Serendipity, a very expressive word

From Horace Walpole’s January 28, 1754 letter to Horace Mann, describing the background of a heraldry-related discovery. This passage is the first instance of the word serendipity.

This discovery I made by a talisman, which Mr. Chute calls the sortes Walpolianae, by which I find everything I want, a pointe nommee [at the very moment], wherever I dip for it. This discovery, indeed, is almost of that kind which I call Serendipity, a very expressive word, which, as I have nothing better to tell you, I shall endeavour to explain to you: you will understand it better by the derivation than by the definition. I once read a silly fairy tale, called the three Princes of Serendip: as their Highnesses travelled, they were always making discoveries, by accidents and sagacity, of things which they were not in quest of: for instance, one of them discovered that a mule blind of the right eye had travelled the same road lately, because the grass was eaten only on the left side, where it was worse than on the right—now do you understand Serendipity? One of the most remarkable instances of this accidental sagacity (for you must observe that no discovery of a thing you are looking for comes under this description) was of my Lord Shaftsbury, who happening to dine at Lord Chancellor Clarendon’s, found out the marriage of the Duke of York and Mrs. Hyde, by the respect with which her mother treated her at table.
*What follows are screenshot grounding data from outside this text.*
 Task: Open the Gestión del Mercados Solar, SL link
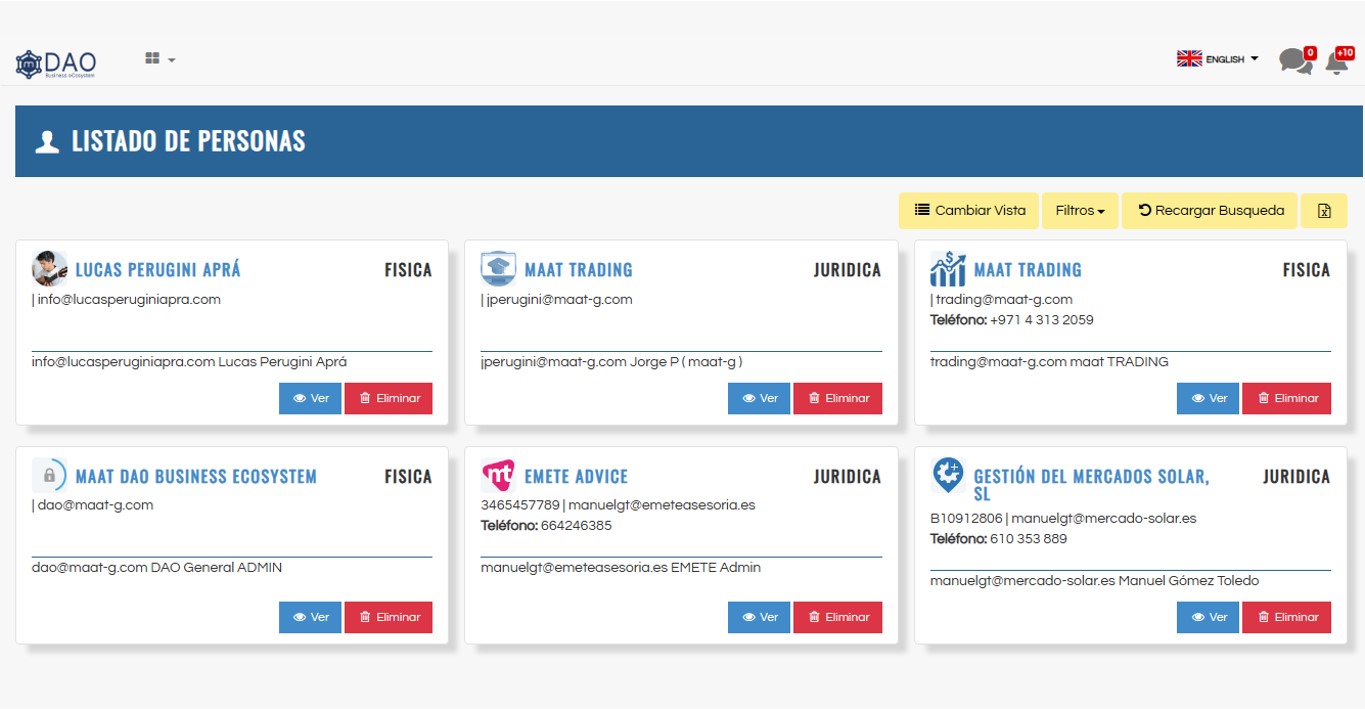pos(1091,484)
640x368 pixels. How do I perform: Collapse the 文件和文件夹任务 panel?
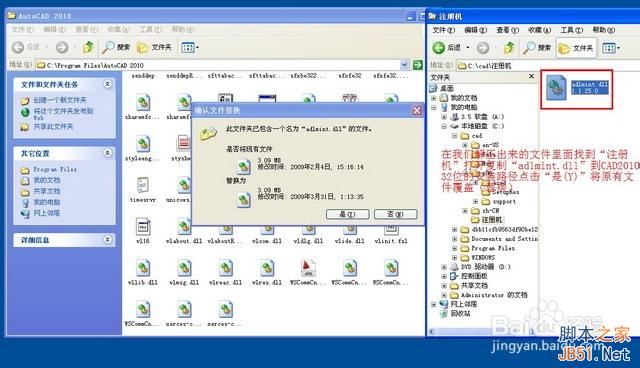point(107,84)
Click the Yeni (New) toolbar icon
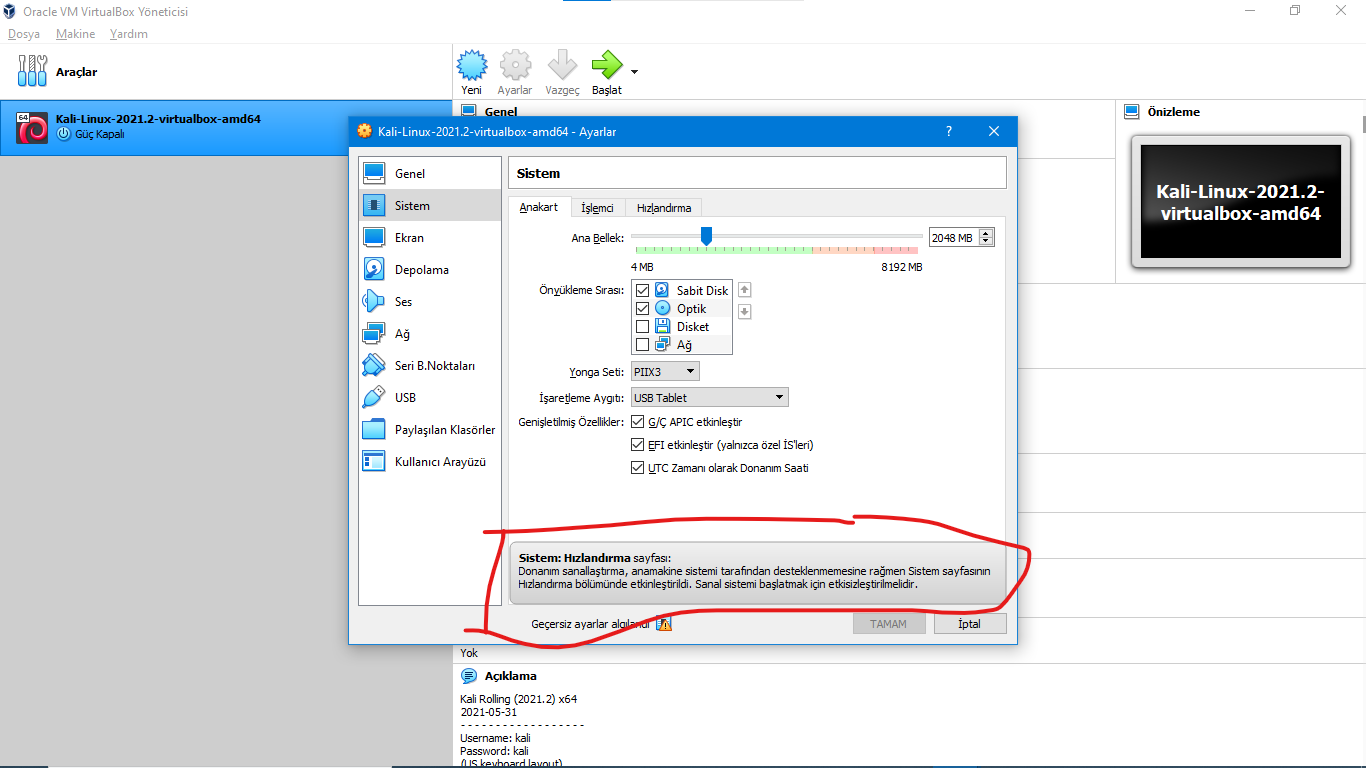The width and height of the screenshot is (1366, 768). tap(471, 66)
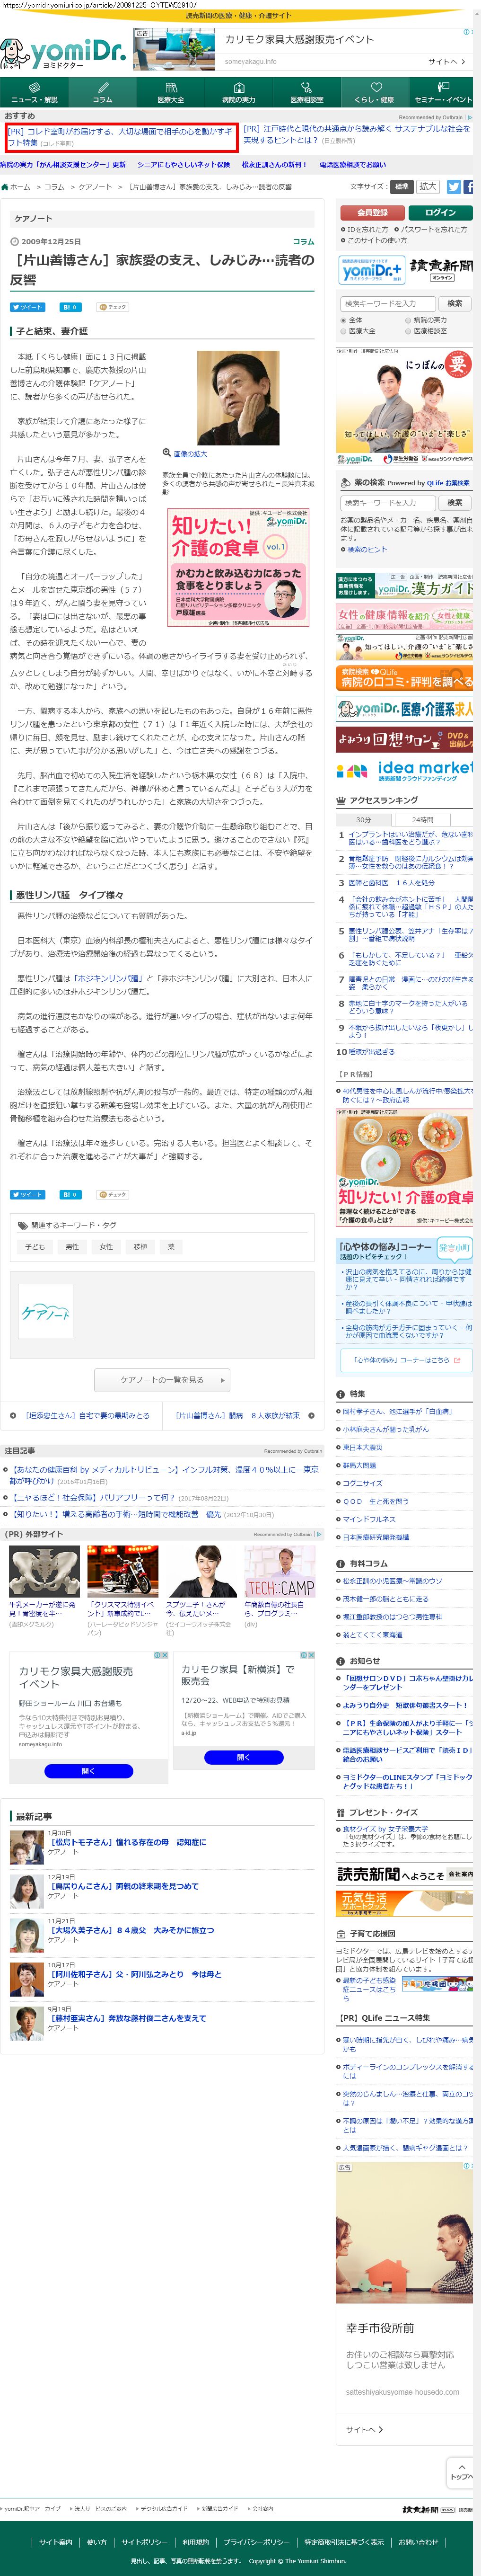Expand ケアノートの一覧を見る button

[x=162, y=1380]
I’m reading Robert Merton (of On the Shoulders of Giants fame) and Elinor Barber’s The Travels and Adventures of Serendipity: A Study in Sociological Semantics and the Sociology of Science and the most (personally) interesting aspect of the word’s history is its early adoption in bibliophilic circles for the feel of small but vital delight when you unexpectedly meet a work you’d earlier sought but hadn’t found or, for me, one you hadn’t even realized you’d been wanting.

A kind of bastard infallibility

From Leslie Stephen’s essay on Horace Walpole in Hours in a Library.  I just like the phrasing.

In truth Walpole has no pretensions whatever to be regarded as a great original creator, or even as one of the few infallible critics. The only man of his time who had some claim to that last title was his friend Gray, who shared his Gothic tastes with greatly superior knowledge. But he was indefinitely superior to the great mass of commonplace writers, who attain a kind of bastard infallibility by always accepting the average verdict of the time; which, on the principle of the vox populi, is more often right than that of any dissenter.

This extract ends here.